Houve uma época em que havia muitas escolas espalhadas pelas zonas rurais. Perto de cada uma delas, geralmente existia, um centro comunitário de madeira, uma igreja, um cemitério e um ponto de ônibus.
Devido às distâncias entre os órgãos responsáveis pela educação e as unidades escolares, estas, recebiam o nome de isoladas. Perceberam que esse termo não soava bem, politicamente, pois dava a idéia de que eram abandonadas pelos governos – embora não desse pra negar que retratasse a realidade. Enfim, resolveram rebatizá-las com a denominação de multisseriada: multi, vem de muitos e seriada, de séries. Sendo assim, devido às particularidades que lhe eram conferidas, justificaram que era conveniente fazer essa pequena alteração.
A maioria das entidades educacionais da época era freqüentada por aproximadamente quarenta alunos, divididos nas quatro turmas do primário, que receberam a pouco mais de dez anos uma nova terminologia para designá-las: séries iniciais do ensino fundamental. Os estudantes da mesma série sentavam numa única fileira ou pelo menos, próximos uns dos outros devido à variação de alunos por série. O quadro-negro era dividido por um traço de giz que separava as atividades de cada grupo preparadas por uma única professora, que geralmente residia na própria comunidade.
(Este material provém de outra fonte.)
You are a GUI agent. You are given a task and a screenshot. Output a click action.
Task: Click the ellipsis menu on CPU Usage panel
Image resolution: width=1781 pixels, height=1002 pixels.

Lembro-me de que, a professora precisava atender simultaneamente às diversas turmas. Pela demora, especialmente, com os da classe de alfabetização, tínhamos que reler as histórias do livro didático, em silêncio, dezenas de vezes. Todos obedeciam e não ousavam contestar a ordem recebida, apesar de ser cansativa e desmotivadora, aquela leitura repetitiva. Depois que a professora “tirava a leitura em voz alta”, respondíamos o questionário e fazíamos os exercícios conforme o modelo dado.
As alunas que primeiro terminassem as atividades ajudavam no preparo da merenda, a organizar os pratos e talheres, a lavar a louça e a encher o filtro de água. Ao final da aula os alunos se revezavam para varrer e lustrar a sala. Fazer essas coisas era uma festa!
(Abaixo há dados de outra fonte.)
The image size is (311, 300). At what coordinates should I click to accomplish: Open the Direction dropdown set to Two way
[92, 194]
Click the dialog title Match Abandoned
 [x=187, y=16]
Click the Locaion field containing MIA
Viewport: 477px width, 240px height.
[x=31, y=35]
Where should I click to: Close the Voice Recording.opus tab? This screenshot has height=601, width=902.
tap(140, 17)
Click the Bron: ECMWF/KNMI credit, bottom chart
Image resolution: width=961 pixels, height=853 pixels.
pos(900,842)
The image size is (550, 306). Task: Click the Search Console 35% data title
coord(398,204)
A merenda que restava era dada para os alunos levarem para casa. Muitas vezes, levei macarrão e uma bebida preparada com leite em pó e chocolate, dentro da própria panela em que era preparada, por mais de dois quilômetros, a pé. Era uma alegria chegar em casa, mesmo com os braços doloridos, e entregar para minha mãe aquela comida que tinha um sabor inexplicável para nós.
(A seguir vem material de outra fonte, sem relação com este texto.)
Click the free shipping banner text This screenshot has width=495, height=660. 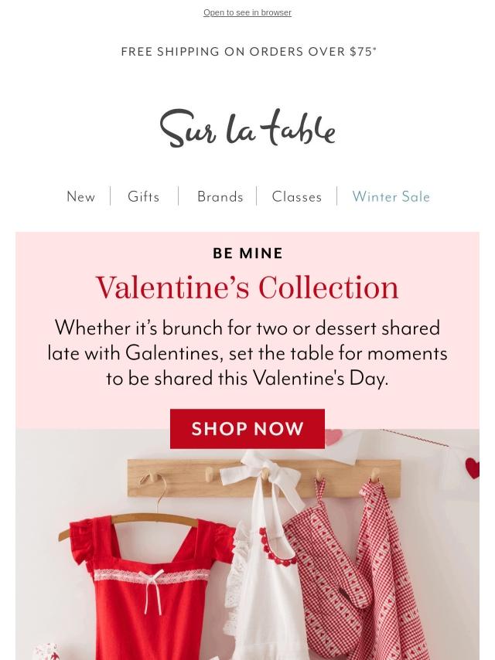point(248,52)
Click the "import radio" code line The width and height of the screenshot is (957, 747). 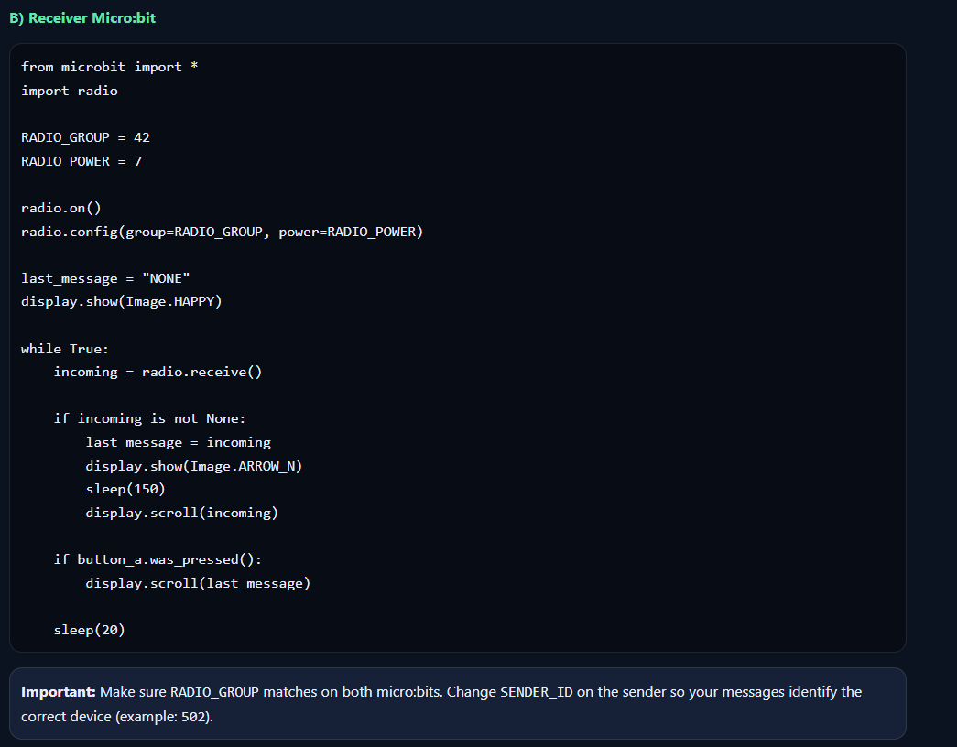pyautogui.click(x=70, y=91)
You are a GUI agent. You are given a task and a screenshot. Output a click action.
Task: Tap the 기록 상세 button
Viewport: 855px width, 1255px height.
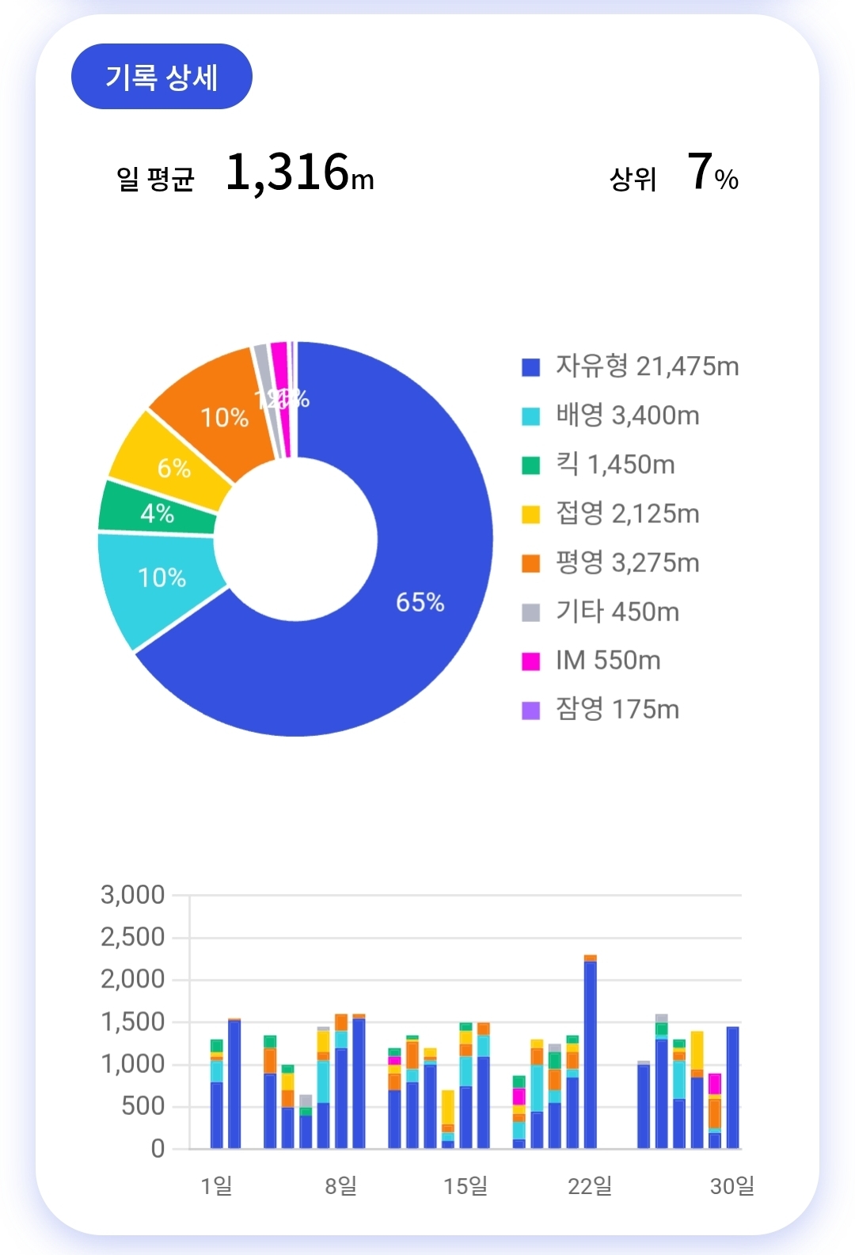tap(162, 77)
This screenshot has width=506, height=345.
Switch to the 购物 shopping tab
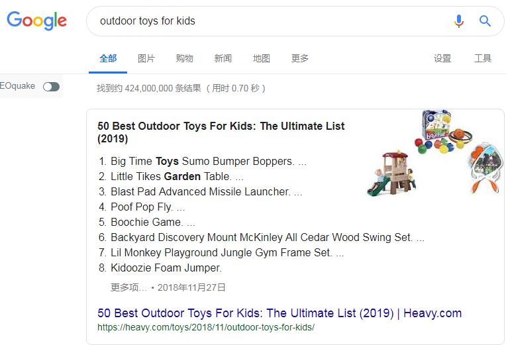185,58
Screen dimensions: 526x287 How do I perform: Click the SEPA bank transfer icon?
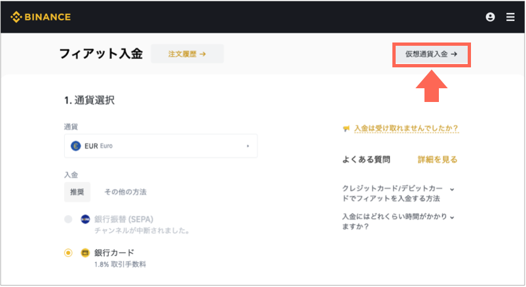[x=85, y=219]

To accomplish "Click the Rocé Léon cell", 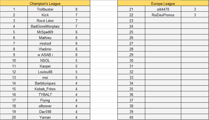I will click(x=45, y=21).
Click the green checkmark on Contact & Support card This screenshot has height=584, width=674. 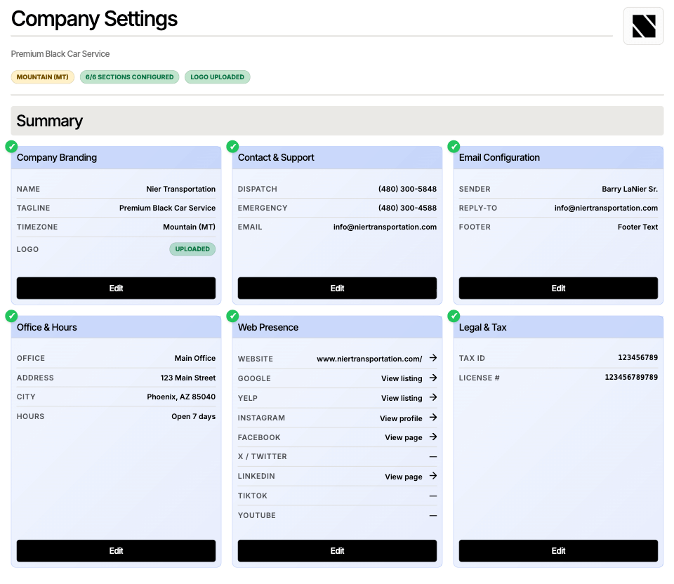click(232, 147)
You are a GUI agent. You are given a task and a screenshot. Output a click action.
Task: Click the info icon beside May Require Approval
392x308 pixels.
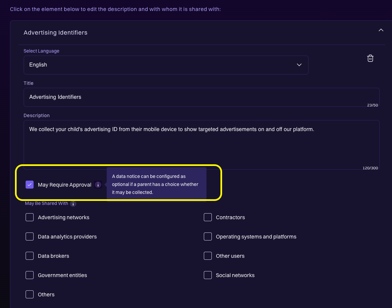click(98, 185)
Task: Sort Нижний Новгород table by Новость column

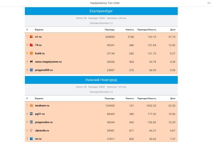Action: pyautogui.click(x=130, y=98)
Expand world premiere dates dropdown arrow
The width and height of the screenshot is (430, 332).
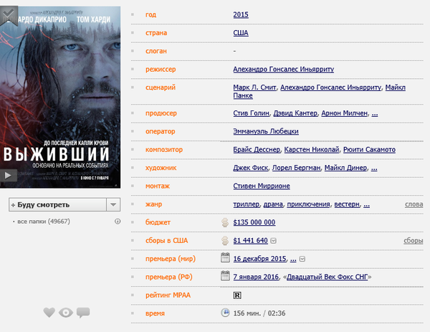tap(302, 259)
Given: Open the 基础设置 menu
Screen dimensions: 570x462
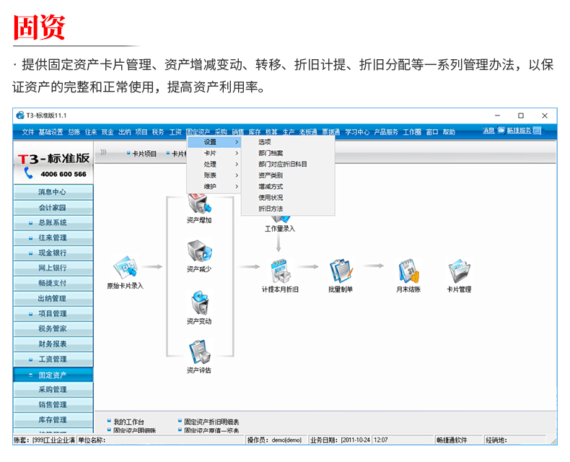Looking at the screenshot, I should (51, 132).
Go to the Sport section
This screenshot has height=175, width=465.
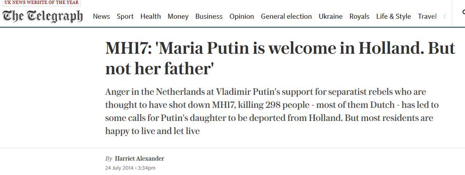click(125, 16)
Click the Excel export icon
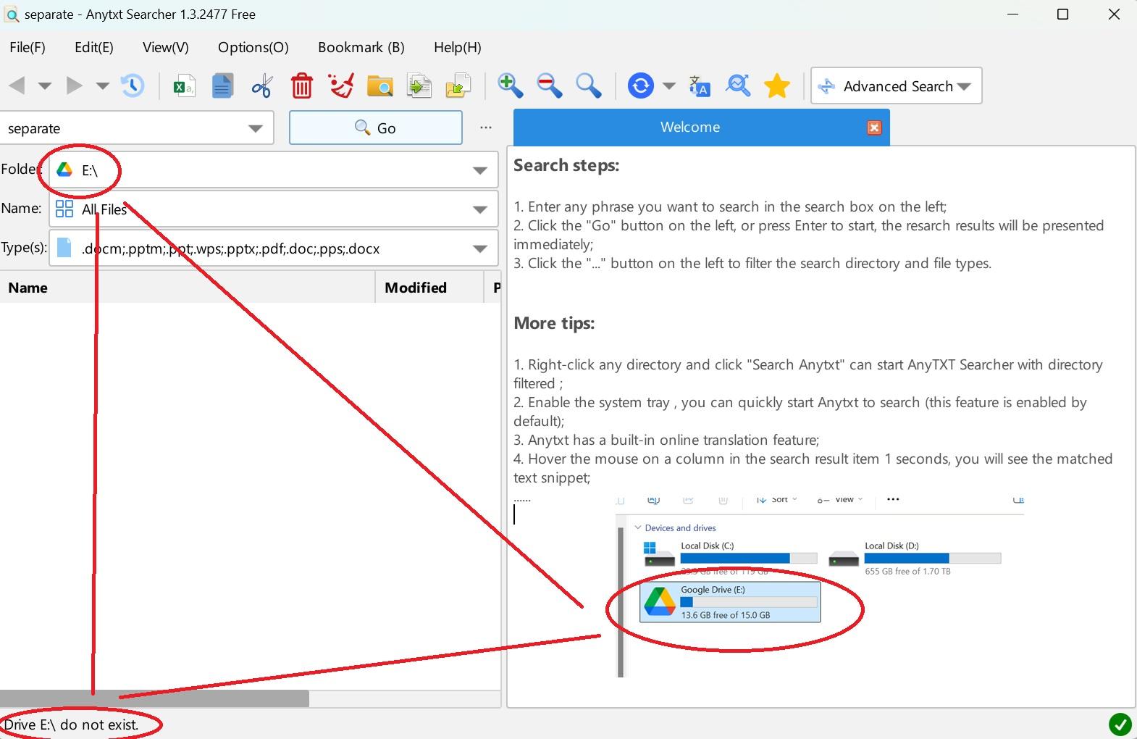This screenshot has width=1137, height=739. (x=184, y=85)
A morte do Papa João Paulo II movimentou o mundo e trouxe recordações da época em que éramos mais do que católicos apostólicos romanos não-praticantes. Sentimos que nosso lado espiritual se perdeu no decorrer dos tempos e que a modernidade substitui valores que embora tradicionais, nos moldaram para o bem. Enquanto, os repórteres brasileiros passavam as informações diretamente de Roma, eu me emocionava lembrando das orações que todos os dias repetíamos dentro de uma humilde escola azul e amarela perdida numa curva de estrada de chão. Lá, rezávamos o Pai-Nosso, a Ave-Maria e Glória ao Pai, no início, depois do recreio e no final de cada dia de aula. Eu adorava os dias em que as missas coincidiam com o horário da aula porque saímos da sala para ir à igreja e ouvir as palavras do padre, que para nós era realmente um dos representantes de Deus na terra.
Independente da fé religiosa e da opinião que cada pessoa tem a respeito das sagradas escrituras, tenho a certeza absoluta de que ninguém recebeu maus ensinamentos por tê-la vivenciado quando criança dentro da escola. Sinto saudade daquele tempo que aproveitei para aprender a ser gente! Sinto falta da paz e da fé da minha escola isolada, ou melhor, multisseriada.